Les câbles sous-marins hors d’usage abandonnés au fond des océans constituent une pollution invisible aussi conséquente qu’invasive.
Câbles sous-marins : pas de législation internationale pour leur traitement
Le chiffre a de quoi faire frémir : plus de 3,5 millions de kilomètres de câbles de télécommunication ont été immergés depuis le XIXᵉ siècle pour acheminer 99 % du trafic internet et téléphonique mondial. Aujourd’hui, les deux tiers de ces infrastructures sont hors service, à l’abandon sur les fonds océaniques. L’extraction récente de 45 % du célèbre câble transatlantique TAT-8 fait figure d’exception en la matière.
Faute de législation internationale contraignante, l’enlèvement de ces interminables câbles métalliques dépend de la seule rentabilité économique. Des entreprises privées commencent toutefois à extraire certains câbles uniquement pour revendre les métaux qu’ils contiennent. Mais elles se cantonnent aux eaux internationales où aucune étude d’impact environnemental n’est requise. En haute mer, la pratique courante consiste ainsi à couper, repousser ou entasser les anciens câbles pour faire de la place aux nouveaux, au détriment de toute logique d’assainissement.

Des millions de kilomètres de câbles ont été immergés dans les océans.
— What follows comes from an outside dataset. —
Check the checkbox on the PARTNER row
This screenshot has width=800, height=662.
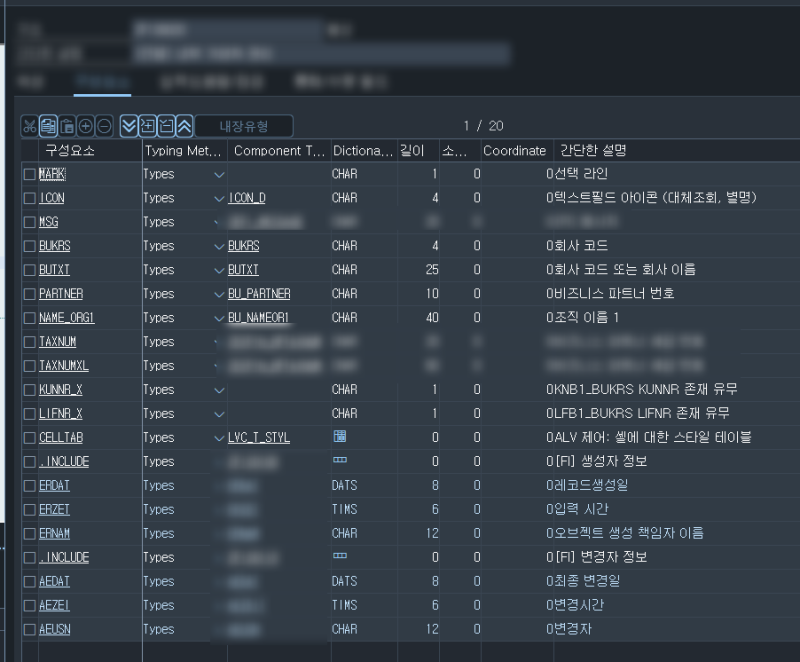[x=30, y=294]
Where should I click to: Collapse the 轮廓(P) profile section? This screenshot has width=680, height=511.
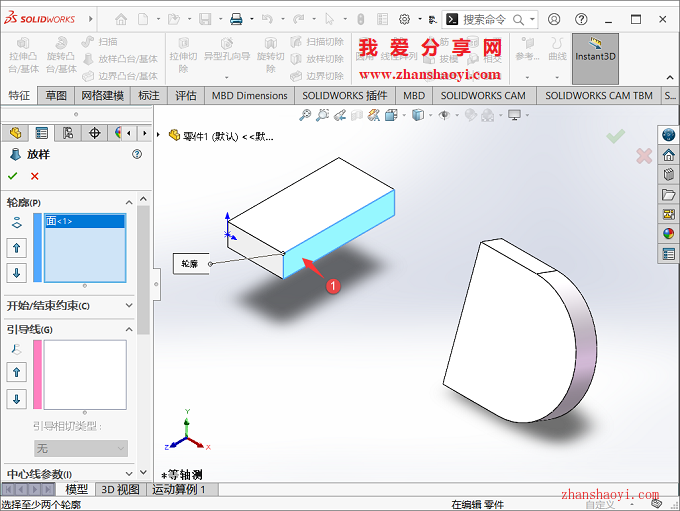click(x=128, y=202)
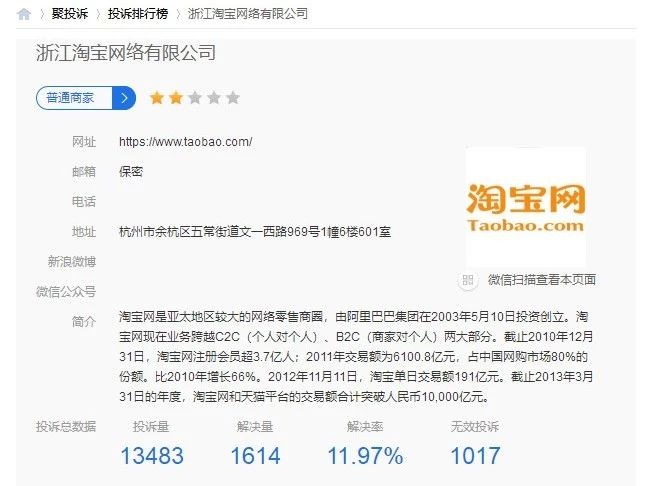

Des risques écologiques et sanitaires sur le littoral
Mais c’est près des côtes, au coeur des zones les plus riches en biodiversité, que ces déchets posent les plus lourds problèmes. L’expertise menée par le Parc marin de la Côte bleue, près de Marseille, montre que les câbles abandonnés dérivent avec la houle, écrasent les herbiers de posidonie et se détériorent en libérant des métaux lourds comme le plomb à proximité directe des zones de baignade. Bien que la loi française impose désormais le financement du démantèlement avant la pose de tout nouveau câble, la complexité technique et le flou juridique autour de la propriété de certaines infrastructures anciennes freinent encore leur nettoyage.
La durée de vie théorique de 25 ans de ces câbles est largement écourtée par des impératifs économiques : beaucoup sont abandonnés après seulement sept à dix ans d’utilisation en raison de l’arrivée de technologies plus puissantes. Alors que l’essor des datacenters et de l’intelligence artificielle exige le déploiement continu de nouveaux réseaux haut débit, cette pollution sous-marine massive et méconnue doit être prise en compte.